Stiamo per salutarci, lo spettacolo inizierà fra poco. Entrano due anziani signori. Lui è Vincenzo, padre di Nicola, 80 anni e ancora in campo. Costruisce i suoi pupi e “battaglia” energico. “Un pupo? Ci metto un mese a farlo, meno se è uno più commerciale. Quello del puparo è un mestiere che ne contiene almeno altri dieci: devi sagomare, intagliare, sbalzare…”. Sarà l’età, sarà che nella vita ne ha viste tante: il padre prigioniero di guerra lo ha conosciuto quando aveva sette anni “e ho visto la fame”, a dieci anni fu mandato a fare l’apprendista da un calzolaio di via Mazzini.

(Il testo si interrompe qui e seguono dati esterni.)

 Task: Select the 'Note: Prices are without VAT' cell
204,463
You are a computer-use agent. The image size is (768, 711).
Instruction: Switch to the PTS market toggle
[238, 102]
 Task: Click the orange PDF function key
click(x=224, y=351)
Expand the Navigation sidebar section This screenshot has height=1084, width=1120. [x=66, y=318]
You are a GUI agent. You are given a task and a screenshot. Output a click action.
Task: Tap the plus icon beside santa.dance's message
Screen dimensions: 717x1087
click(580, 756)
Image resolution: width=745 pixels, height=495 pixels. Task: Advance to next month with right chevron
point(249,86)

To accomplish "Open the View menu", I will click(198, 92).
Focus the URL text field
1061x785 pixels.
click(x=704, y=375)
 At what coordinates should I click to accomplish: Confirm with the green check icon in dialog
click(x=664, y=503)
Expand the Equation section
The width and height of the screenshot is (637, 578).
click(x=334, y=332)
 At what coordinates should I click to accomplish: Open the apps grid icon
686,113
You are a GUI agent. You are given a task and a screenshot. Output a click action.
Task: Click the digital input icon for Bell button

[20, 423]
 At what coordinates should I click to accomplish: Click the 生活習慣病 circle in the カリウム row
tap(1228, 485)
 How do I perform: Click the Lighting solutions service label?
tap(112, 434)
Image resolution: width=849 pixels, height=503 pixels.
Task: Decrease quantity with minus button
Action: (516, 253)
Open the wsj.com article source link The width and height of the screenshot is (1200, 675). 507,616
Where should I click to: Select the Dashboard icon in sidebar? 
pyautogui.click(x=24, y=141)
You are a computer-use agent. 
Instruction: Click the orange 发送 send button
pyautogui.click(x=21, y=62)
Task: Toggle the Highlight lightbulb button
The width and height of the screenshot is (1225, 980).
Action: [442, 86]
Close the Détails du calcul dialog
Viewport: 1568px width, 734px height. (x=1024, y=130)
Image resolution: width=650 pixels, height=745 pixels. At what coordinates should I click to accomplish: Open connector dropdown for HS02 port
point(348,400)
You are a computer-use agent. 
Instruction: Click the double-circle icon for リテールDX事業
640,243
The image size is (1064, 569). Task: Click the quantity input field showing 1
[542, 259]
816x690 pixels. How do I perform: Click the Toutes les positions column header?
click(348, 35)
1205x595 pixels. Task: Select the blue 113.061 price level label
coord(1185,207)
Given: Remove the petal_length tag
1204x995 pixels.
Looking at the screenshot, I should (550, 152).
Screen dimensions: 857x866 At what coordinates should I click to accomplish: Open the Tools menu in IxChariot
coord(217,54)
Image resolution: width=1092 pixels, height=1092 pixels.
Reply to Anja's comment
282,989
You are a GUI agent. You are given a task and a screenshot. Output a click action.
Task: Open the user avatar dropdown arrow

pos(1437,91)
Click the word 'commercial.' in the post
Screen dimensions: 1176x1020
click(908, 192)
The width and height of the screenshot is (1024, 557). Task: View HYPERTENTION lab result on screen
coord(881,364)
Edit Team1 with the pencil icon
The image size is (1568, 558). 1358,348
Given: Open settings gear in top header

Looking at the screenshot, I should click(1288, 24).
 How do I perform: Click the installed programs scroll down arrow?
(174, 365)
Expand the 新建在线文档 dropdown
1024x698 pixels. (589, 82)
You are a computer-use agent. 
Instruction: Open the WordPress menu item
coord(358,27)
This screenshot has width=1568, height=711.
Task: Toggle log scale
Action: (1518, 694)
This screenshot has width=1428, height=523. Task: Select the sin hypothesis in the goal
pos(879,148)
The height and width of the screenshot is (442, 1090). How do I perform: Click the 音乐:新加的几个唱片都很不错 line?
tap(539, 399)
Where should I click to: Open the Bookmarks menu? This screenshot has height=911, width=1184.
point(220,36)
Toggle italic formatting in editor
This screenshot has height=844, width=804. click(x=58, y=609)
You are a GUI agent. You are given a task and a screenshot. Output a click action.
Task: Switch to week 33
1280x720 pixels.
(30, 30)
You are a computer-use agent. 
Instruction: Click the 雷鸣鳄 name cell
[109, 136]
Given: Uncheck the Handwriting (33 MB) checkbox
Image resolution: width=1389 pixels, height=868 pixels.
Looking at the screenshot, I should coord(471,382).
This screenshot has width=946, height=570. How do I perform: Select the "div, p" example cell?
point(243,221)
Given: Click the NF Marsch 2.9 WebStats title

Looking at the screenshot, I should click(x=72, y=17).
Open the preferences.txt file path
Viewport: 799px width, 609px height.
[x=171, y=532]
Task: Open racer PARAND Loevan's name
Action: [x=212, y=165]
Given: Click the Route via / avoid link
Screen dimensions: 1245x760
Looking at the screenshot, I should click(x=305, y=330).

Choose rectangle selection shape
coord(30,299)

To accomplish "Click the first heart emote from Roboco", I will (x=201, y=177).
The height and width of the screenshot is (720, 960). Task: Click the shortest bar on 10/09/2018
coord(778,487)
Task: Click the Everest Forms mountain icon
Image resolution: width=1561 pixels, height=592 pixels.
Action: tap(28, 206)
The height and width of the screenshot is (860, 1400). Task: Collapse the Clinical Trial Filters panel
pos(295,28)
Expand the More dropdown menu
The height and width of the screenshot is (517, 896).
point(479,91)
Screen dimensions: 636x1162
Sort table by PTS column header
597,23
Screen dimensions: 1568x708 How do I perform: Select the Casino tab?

Sarà per tutto questo o per i tempi che cambiano, ma il Maestro Argento è scettico sul tramandare l’arte. “Non sono geloso, come pensa mio figlio. A loro ho insegnato tutto. Ma i giovani non hanno più voglia di imparare, vanno a scuola, pensano al motorino e alle ragazze. Per imparare veramente ci vogliono quattro anni, chi resta a bottega così a lungo? E poi le leggi, è tutto più complicato, tenere un giovane costa, come si fa?”. Sua moglie Teresa ha 77 anni, mentre parla lo guarda con affetto. È lei che ancora oggi cuce i costumi dei pupi. Alle cinque e venti è pronta per staccare i biglietti. I turisti, lo zoccolo duro del pubblico, arrivano uno dietro l’altro. Alle 17,30 lo spettacolo va in scena, come ogni giorno. Il sipario si alza sulle battaglie dei paladini.